→ WHAT THE EXERCISE ASKS: Transcribe the records below exactly as written, from the opening line through the line that contains "Task: Click the HOSTINGER wordmark in header".

→ RECORDED DATA:
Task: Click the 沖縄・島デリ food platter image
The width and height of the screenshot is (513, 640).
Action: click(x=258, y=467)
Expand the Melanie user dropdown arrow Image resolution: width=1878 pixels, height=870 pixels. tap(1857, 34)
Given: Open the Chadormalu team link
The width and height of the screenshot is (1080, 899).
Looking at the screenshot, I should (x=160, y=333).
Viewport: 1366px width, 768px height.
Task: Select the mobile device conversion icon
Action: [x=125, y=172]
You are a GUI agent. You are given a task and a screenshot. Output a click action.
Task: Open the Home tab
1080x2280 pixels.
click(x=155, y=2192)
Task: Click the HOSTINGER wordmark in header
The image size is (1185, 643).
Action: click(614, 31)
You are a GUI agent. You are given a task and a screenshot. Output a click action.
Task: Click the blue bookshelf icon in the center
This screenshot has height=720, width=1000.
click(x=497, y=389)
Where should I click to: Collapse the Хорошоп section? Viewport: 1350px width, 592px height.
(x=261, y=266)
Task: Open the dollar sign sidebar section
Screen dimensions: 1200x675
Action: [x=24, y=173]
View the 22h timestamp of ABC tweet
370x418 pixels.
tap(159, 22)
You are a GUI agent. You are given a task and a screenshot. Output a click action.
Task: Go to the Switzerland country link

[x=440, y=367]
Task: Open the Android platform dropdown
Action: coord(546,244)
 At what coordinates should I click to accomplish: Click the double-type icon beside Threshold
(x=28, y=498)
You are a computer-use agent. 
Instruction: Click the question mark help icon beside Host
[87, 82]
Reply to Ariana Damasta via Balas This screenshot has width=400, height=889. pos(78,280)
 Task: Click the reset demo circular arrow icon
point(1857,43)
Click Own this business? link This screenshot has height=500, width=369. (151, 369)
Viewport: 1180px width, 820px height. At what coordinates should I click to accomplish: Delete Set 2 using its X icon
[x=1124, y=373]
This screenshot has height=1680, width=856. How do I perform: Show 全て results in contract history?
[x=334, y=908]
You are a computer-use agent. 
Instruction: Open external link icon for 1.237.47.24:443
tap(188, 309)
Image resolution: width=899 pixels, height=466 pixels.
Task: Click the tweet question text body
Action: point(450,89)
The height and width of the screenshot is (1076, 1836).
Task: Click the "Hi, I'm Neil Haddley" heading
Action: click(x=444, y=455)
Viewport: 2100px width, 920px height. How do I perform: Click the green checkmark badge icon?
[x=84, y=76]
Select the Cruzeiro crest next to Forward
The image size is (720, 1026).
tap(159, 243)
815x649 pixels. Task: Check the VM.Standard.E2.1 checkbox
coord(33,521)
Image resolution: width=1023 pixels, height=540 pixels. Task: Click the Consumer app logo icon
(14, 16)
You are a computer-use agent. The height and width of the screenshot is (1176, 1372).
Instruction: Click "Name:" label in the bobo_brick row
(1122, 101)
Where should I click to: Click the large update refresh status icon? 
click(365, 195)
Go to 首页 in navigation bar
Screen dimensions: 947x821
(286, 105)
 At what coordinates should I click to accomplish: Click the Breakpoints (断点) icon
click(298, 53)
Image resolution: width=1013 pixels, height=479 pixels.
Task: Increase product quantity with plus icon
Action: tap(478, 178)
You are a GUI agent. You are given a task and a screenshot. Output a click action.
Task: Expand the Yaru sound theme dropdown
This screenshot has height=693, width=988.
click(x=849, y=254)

→ REPLY:
Task: Click the 沖縄・島デリ food platter image
The width and height of the screenshot is (513, 640).
Action: click(x=258, y=467)
Expand the Melanie user dropdown arrow Image resolution: width=1878 pixels, height=870 pixels. tap(1857, 34)
Given: Open the Chadormalu team link
The width and height of the screenshot is (1080, 899).
Looking at the screenshot, I should (x=160, y=333).
Viewport: 1366px width, 768px height.
Task: Select the mobile device conversion icon
Action: [x=125, y=172]
You are a GUI agent. You are given a task and a screenshot. Output a click action.
Task: Open the Home tab
1080x2280 pixels.
click(x=155, y=2192)
Task: Click the HOSTINGER wordmark in header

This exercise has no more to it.